Lucia Delogu, del Dipartimento di Chimica e Farmacia, a capo di G-Immunomics che studierà l'uso del grafene in medicina

SASSARI. Una ricercatrice dell'Università di Sassari coordinerà un progetto internazionale di ricerca che ha come obiettivo finale l'utilizzo del grafene in medicina e le applicazioni terapeutiche di questo nano materiale versatile costituito da un singolo strato di atomi di carbonio, dalle enormi potenzialità nel campo della salute.

Lucia Gemma Delogu, sassarese, 33 anni, del Dipartimento di Chimica e Farmacia, sarà a capo di un gruppo di ricerca che coinvolge sei università (compresa quella di Sassari) e istituti di ricerca tra Italia, Francia, Germania, Turchia e Regno Unito.

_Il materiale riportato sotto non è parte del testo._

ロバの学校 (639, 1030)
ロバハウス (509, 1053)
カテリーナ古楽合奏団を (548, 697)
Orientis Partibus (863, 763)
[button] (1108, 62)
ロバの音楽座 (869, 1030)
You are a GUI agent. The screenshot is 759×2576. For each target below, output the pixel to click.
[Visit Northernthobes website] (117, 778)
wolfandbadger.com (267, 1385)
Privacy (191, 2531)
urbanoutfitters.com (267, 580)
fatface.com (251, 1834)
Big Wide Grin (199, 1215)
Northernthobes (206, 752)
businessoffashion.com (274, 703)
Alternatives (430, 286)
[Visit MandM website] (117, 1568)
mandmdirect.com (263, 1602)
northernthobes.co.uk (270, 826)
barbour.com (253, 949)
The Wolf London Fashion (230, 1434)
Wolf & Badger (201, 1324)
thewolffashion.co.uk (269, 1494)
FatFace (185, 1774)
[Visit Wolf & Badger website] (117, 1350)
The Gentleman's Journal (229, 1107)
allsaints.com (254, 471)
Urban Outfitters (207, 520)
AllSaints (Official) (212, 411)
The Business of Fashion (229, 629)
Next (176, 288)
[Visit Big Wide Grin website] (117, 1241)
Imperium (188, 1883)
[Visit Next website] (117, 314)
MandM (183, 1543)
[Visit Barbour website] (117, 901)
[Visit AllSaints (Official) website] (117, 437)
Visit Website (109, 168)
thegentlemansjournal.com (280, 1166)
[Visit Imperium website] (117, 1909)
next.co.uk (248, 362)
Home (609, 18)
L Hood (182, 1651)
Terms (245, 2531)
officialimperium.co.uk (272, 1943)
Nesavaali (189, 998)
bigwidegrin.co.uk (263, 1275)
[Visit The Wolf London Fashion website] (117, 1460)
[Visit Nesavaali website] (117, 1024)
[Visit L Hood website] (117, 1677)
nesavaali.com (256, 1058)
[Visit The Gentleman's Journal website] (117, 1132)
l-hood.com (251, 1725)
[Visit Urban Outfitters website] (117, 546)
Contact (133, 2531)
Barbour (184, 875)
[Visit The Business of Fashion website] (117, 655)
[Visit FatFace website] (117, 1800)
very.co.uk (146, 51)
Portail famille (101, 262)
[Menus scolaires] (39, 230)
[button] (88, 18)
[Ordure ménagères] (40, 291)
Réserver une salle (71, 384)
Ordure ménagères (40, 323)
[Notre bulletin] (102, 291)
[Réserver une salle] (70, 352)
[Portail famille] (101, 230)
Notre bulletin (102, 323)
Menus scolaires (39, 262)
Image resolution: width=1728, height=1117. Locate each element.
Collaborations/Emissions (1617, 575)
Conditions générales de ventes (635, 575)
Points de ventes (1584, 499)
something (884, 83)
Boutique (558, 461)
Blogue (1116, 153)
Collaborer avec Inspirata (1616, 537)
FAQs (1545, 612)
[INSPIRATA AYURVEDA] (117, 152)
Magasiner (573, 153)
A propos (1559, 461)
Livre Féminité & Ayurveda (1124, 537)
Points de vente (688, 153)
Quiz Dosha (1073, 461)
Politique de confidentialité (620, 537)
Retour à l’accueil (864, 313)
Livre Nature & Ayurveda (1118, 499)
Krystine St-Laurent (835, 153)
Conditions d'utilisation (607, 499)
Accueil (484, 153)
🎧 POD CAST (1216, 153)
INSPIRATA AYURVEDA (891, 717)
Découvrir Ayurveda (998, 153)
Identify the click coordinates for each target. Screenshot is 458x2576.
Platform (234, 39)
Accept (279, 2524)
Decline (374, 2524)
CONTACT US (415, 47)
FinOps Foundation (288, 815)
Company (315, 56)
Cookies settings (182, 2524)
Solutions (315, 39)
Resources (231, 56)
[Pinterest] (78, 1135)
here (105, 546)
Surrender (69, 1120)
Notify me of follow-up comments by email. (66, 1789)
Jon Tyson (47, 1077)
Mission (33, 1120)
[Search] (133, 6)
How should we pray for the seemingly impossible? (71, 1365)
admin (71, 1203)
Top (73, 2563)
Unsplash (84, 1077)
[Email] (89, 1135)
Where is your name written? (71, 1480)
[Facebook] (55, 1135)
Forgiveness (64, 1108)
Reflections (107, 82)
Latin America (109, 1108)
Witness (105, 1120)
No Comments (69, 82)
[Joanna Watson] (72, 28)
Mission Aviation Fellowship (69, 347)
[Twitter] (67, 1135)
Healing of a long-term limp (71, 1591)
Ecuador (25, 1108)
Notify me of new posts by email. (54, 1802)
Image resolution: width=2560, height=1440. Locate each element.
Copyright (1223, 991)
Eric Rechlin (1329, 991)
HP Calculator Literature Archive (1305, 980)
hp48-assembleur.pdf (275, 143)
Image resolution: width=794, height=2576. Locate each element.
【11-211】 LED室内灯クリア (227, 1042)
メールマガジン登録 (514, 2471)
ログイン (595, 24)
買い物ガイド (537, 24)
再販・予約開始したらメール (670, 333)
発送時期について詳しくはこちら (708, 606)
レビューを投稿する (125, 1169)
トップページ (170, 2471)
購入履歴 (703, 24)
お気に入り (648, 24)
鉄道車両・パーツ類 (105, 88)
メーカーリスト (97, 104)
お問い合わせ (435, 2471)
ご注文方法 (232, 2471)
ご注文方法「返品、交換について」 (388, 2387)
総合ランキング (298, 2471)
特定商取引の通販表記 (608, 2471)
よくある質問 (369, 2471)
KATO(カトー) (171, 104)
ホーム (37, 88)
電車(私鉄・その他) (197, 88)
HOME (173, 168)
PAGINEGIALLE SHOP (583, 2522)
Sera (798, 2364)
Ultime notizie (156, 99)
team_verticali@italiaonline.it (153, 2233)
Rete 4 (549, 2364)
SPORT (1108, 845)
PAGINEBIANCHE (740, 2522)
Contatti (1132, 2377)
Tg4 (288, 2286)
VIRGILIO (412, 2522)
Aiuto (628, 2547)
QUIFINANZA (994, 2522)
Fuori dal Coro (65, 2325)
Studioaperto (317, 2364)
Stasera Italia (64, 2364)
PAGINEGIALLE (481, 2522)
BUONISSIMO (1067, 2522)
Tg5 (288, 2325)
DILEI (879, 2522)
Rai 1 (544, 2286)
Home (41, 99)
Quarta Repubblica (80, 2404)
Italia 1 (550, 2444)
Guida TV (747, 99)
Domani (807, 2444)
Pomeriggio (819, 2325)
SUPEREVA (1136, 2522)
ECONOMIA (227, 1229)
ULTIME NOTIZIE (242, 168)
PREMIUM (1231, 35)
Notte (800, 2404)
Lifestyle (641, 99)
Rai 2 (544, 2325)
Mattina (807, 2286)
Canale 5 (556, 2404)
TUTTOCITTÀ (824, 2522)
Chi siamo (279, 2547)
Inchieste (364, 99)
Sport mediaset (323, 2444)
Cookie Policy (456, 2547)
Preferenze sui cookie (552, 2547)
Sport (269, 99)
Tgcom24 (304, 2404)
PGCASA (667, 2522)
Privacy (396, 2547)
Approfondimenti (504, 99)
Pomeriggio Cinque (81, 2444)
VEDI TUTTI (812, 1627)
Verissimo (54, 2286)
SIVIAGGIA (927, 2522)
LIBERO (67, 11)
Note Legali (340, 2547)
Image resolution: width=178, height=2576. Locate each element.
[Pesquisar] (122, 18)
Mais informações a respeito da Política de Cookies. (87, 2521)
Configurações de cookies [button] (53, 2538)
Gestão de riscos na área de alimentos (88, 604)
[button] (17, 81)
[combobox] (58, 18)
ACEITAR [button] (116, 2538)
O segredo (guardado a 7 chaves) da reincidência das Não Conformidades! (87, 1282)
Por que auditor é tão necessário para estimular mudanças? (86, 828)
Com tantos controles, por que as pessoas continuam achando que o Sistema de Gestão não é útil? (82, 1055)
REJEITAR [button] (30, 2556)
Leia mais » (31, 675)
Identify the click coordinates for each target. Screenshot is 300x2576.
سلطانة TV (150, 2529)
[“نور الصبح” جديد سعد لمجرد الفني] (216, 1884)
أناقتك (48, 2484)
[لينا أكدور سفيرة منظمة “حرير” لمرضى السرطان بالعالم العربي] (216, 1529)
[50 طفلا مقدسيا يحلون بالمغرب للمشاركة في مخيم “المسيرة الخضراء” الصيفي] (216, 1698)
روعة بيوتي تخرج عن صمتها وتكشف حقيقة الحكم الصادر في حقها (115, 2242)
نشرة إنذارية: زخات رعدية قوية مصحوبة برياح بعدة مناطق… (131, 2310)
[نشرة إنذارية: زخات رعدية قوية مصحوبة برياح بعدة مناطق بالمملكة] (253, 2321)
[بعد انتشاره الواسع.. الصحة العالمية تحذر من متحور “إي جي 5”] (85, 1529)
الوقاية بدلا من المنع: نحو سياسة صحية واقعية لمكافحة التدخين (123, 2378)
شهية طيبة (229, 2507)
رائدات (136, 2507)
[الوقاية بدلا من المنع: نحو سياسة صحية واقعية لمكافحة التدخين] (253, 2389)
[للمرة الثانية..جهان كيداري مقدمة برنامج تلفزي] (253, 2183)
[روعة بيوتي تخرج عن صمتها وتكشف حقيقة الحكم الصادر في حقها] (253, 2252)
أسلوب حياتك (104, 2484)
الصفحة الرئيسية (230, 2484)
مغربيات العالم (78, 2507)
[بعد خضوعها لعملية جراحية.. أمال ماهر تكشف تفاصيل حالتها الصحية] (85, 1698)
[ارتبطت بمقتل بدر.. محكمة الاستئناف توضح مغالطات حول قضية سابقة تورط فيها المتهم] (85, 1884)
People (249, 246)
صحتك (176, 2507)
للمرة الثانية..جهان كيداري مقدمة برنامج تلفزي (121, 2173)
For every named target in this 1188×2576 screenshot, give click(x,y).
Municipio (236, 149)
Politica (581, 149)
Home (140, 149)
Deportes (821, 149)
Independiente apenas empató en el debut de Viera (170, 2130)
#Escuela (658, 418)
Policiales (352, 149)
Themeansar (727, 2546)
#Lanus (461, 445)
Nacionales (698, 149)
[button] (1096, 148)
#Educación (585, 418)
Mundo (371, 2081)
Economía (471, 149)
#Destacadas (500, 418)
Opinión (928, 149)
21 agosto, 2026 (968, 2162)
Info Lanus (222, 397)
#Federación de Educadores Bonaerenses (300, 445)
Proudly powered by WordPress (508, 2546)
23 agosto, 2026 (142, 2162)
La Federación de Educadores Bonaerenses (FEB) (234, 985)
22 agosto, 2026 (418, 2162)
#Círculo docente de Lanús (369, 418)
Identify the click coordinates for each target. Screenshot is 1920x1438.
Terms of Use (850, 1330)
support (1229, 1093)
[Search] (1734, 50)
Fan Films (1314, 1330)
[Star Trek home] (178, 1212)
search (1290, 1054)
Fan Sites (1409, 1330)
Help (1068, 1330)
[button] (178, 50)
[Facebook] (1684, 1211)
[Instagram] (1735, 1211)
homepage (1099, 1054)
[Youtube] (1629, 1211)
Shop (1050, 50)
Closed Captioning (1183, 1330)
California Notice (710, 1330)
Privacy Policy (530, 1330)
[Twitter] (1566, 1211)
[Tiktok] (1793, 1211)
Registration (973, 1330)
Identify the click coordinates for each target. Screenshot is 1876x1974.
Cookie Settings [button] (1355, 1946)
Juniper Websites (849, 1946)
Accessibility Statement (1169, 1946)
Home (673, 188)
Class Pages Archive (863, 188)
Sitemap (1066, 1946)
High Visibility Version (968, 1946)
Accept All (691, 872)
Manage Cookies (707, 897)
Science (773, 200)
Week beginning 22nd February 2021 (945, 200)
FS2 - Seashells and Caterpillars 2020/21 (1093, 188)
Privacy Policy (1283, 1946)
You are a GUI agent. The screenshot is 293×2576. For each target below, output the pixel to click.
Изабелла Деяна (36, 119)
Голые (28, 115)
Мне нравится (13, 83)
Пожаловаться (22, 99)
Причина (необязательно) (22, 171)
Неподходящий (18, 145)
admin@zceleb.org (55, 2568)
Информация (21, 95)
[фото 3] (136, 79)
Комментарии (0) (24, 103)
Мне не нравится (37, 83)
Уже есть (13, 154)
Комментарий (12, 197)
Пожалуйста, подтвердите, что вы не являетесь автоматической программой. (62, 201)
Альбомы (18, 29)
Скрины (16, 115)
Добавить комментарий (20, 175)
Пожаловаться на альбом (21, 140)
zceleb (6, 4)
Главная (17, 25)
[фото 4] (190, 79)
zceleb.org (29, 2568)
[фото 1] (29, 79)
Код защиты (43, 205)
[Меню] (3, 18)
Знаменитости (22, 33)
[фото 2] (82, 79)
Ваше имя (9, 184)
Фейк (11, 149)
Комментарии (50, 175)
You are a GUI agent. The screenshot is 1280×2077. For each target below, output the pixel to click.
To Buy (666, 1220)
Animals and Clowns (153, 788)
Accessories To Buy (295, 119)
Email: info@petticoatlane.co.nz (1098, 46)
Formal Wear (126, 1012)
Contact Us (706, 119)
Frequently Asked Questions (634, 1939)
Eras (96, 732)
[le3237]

“G-Immunomics” è il nome del progetto che ha ottenuto un sostanzioso finanziamento nell'ambito della call competitiva internazionale Flagera 2015: in tutto sono oltre 990mila euro, che in gran parte andranno proprio all'Università di Sassari. Solo un altro progetto italiano, tra i 13 a livello europeo che hanno ottenuto una valutazione positiva, è stato ritenuto meritevole di un finanziamento in posizione di coordinamento. G-Immunomics ambisce ad aprire la strada allo sviluppo di nuove nanotecnologie che contribuiranno alla qualità di vita migliore per gli anziani e nuovi approcci nel trattamento di patologie come il cancro.

«L'obiettivo dello studio è quello di sviluppare un nanomateriale,

basato sul grafene, che abbia proprietà terapeutiche e sia, ad esempio, adatto a rilasciare i farmaci unicamente nella sede di interesse- spiega la dottoressa Delogu -Possibili applicazioni potrebbero essere per nuove chemioterapie più mirate e quindi con minori effetti collaterali».